GCTAを使用してGRMを作成しようとしています。https://yanglab.westlake.edu.cn/software/gcta/#MakingaGRM。
私は約10,000人の遺伝的.bim .bed .famスタイルデータで作業しています。 GRMの作成に使用されるIDを含む.txtファイルがあります。以下はファイルの上部の例です。
184756782736_R06C02
847590372877_R03C02
758697857466_R03C02
102938475999_R05C01
176766475869_R08C02
398987586666_R06C02
私はそれらを列のリストにソートしようとしましたが、スペースとタブで区切った。
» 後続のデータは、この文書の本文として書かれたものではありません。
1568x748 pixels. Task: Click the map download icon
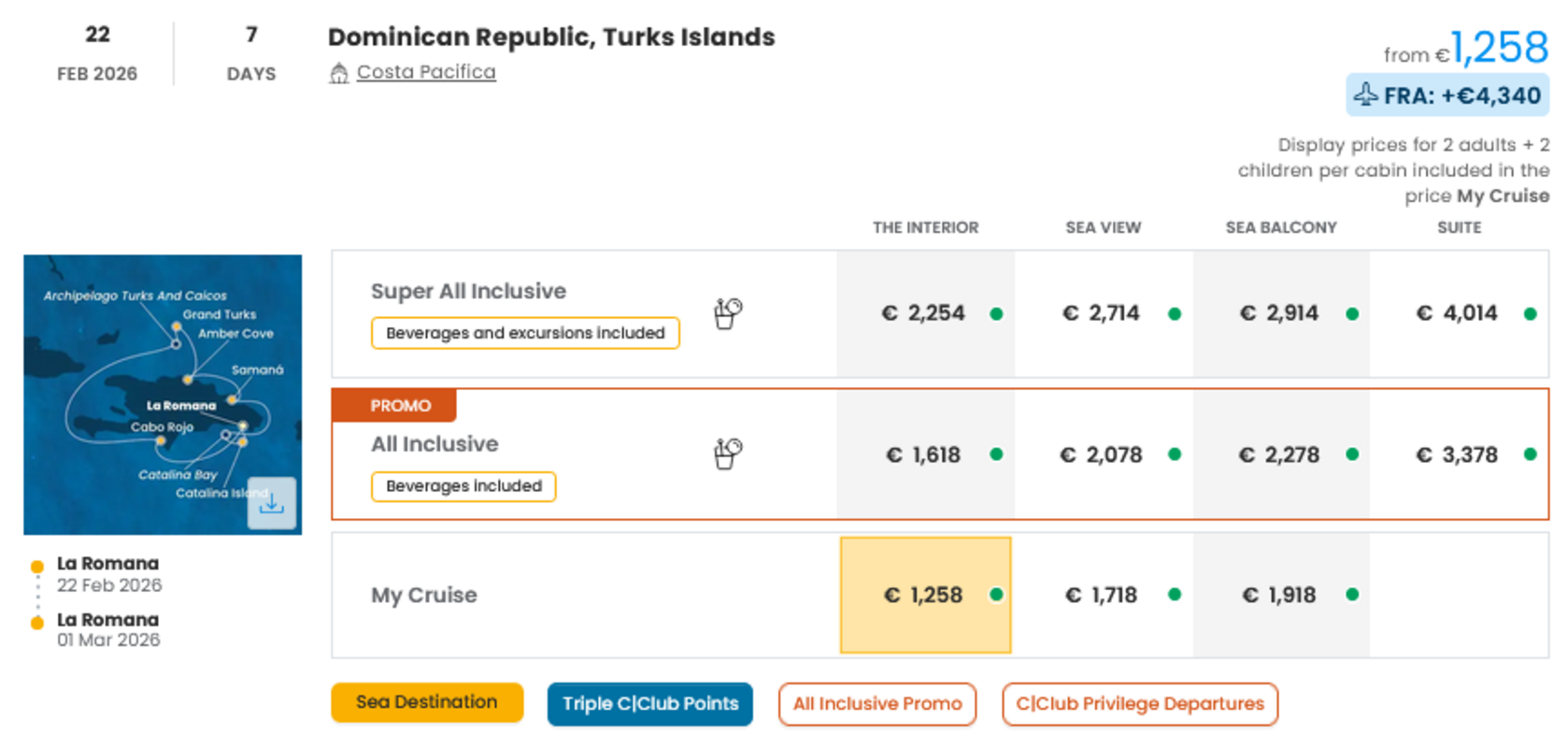(x=271, y=504)

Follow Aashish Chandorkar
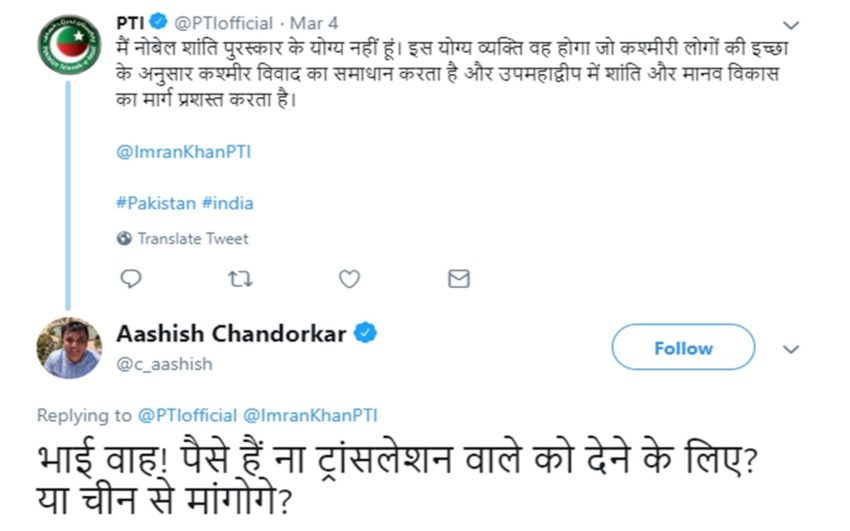(683, 348)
私のコードは[ここでdata = data.famで、file.txtは保持/保存するIDの.txtファイルです]:
gcta64 --bfile /data --keep file.txt --maf 0.01 --make-grm --out out_file
ただし、コードを実行するとエラーが発生します。
Error: the subject list file [file.txt], line 1 has elements less than 2
トピックリストファイルは、IDが[file.txt]のファイルであると仮定します。
これは私が正しい方法を使用していることを意味するので、これがデータ/Linuxの問題であるに違いないと思いますか? https://cnsgenomics.com/data/teaching/STAT7306/2019/Practical/Practical_partF.pdf
グーグルしてみると何も出てこないですね。
誰でもどんな提案がありますか?とても感謝しています。